As you see, There are two date columns which look similar in excel (the cell format for both is date: *14-03-2012. However, when I open the file in R, Date1 is of type Dttm while Date2 is character. I can get my desired date format for Date 1 using the code below:

library("anytime")  
anydate(mydata$Date1)     #yeilds date as yyyy-mm-dd,hh:mm:ss
mydata$Date1 <- substring(mydata$Date1,1,10)     # Remove hh:mm:ss
mydata$Date1 <- format(as.Date(mydata$Date1,'%Y-%m-%d'),'%d-%m-%Y')
class(mydata$Date1)       #character

But I can't get the second Date column in my desired format. If I use the code above it introduces many NAs. I also used this code openxlsx::convertToDateTime(mydata$Date2) leading to the following error: NAs introduced by coercion. indeed NA is introduced only for values 16 and 20 in my Date2 column. It is because these dates are 1809/01/01.

Then I tried this:

library(tibble)
library(janitor)
excel_numeric_to_date(as.numeric(as.character(mydata$Date2), date_system = "modern"))

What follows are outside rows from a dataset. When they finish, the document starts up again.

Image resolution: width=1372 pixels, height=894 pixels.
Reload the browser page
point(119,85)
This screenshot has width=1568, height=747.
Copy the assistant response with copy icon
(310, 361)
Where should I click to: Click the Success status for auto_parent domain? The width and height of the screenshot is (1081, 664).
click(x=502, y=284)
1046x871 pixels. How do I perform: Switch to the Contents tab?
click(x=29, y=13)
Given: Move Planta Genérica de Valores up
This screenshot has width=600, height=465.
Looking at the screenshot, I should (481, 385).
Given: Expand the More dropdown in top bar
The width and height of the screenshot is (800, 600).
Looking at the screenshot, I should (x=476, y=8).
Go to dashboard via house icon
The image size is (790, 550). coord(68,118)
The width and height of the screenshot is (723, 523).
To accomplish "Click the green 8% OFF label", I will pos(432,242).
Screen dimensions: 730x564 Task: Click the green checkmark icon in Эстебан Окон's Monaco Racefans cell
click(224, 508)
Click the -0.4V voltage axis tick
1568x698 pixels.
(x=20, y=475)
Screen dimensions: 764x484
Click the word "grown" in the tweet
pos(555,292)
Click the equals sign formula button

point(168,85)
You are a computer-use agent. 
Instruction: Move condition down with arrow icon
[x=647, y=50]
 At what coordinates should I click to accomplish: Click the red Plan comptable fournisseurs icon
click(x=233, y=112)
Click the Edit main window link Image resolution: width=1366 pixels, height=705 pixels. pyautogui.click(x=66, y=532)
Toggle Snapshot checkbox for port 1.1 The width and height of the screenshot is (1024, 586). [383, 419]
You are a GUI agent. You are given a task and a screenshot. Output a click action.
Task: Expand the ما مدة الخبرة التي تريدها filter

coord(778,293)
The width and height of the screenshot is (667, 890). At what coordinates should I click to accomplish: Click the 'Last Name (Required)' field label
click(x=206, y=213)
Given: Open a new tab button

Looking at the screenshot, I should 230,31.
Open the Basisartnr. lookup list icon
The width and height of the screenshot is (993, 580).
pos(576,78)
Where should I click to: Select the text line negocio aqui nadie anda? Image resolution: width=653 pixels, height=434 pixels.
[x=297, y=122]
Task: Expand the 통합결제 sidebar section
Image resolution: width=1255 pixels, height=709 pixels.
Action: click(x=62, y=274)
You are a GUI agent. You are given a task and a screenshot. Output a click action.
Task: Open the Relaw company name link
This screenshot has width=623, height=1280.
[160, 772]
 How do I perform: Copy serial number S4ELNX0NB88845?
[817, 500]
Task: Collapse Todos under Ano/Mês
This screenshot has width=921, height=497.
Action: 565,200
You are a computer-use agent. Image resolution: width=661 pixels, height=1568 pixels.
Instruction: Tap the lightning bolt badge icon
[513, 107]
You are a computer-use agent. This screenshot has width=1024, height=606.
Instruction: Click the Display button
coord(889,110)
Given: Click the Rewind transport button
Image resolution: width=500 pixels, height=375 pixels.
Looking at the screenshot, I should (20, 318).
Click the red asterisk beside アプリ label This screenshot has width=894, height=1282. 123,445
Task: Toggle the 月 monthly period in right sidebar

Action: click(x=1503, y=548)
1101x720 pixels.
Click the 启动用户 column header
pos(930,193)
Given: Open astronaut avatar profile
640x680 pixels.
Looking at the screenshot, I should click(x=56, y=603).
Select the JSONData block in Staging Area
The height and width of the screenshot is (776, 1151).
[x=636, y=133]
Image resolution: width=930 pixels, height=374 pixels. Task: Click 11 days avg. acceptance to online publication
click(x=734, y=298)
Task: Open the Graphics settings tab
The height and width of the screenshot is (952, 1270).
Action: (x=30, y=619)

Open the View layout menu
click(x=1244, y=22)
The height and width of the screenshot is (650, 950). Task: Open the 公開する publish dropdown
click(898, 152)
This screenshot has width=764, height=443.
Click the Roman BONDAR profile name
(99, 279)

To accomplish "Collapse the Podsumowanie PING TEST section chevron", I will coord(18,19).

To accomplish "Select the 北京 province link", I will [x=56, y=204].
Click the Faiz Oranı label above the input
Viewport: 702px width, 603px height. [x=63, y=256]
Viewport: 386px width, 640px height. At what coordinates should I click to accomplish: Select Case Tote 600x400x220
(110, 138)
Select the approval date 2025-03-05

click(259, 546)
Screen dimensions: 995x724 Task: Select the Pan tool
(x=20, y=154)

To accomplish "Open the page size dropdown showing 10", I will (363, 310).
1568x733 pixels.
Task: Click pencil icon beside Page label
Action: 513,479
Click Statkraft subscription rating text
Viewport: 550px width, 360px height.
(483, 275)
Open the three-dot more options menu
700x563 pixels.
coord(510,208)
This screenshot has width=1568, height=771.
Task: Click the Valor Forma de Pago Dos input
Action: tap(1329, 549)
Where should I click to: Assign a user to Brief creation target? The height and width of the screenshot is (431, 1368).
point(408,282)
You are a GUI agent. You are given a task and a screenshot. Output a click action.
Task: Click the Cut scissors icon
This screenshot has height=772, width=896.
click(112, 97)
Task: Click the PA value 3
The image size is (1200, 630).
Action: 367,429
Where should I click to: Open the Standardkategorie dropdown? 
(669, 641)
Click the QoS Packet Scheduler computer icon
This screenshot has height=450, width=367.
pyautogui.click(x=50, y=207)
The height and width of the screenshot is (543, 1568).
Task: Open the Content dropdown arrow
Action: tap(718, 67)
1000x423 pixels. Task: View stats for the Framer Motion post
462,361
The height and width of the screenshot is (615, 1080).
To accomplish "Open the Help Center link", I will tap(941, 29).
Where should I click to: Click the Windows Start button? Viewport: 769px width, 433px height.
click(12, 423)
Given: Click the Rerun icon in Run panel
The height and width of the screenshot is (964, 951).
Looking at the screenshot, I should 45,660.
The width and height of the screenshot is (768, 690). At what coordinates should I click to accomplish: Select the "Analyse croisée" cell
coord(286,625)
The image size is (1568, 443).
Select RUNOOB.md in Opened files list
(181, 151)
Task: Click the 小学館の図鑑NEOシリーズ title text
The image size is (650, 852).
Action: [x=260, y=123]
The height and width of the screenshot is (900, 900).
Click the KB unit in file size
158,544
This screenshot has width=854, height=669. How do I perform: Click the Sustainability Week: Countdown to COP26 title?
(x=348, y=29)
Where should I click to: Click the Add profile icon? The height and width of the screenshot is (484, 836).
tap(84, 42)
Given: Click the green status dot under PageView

which led to this warning message:

In excel_numeric_to_date(as.numeric(as.character(mydata$Date2),  :
NAs introduced by coercion

I also tried this:

library("datetimeutils")
convert_date(mydata$Date2, type = "Excel")
Error in charToDate(x) : 
character string is not in a standard unambiguous format

Does anybody know how to deal with such old dates in excel?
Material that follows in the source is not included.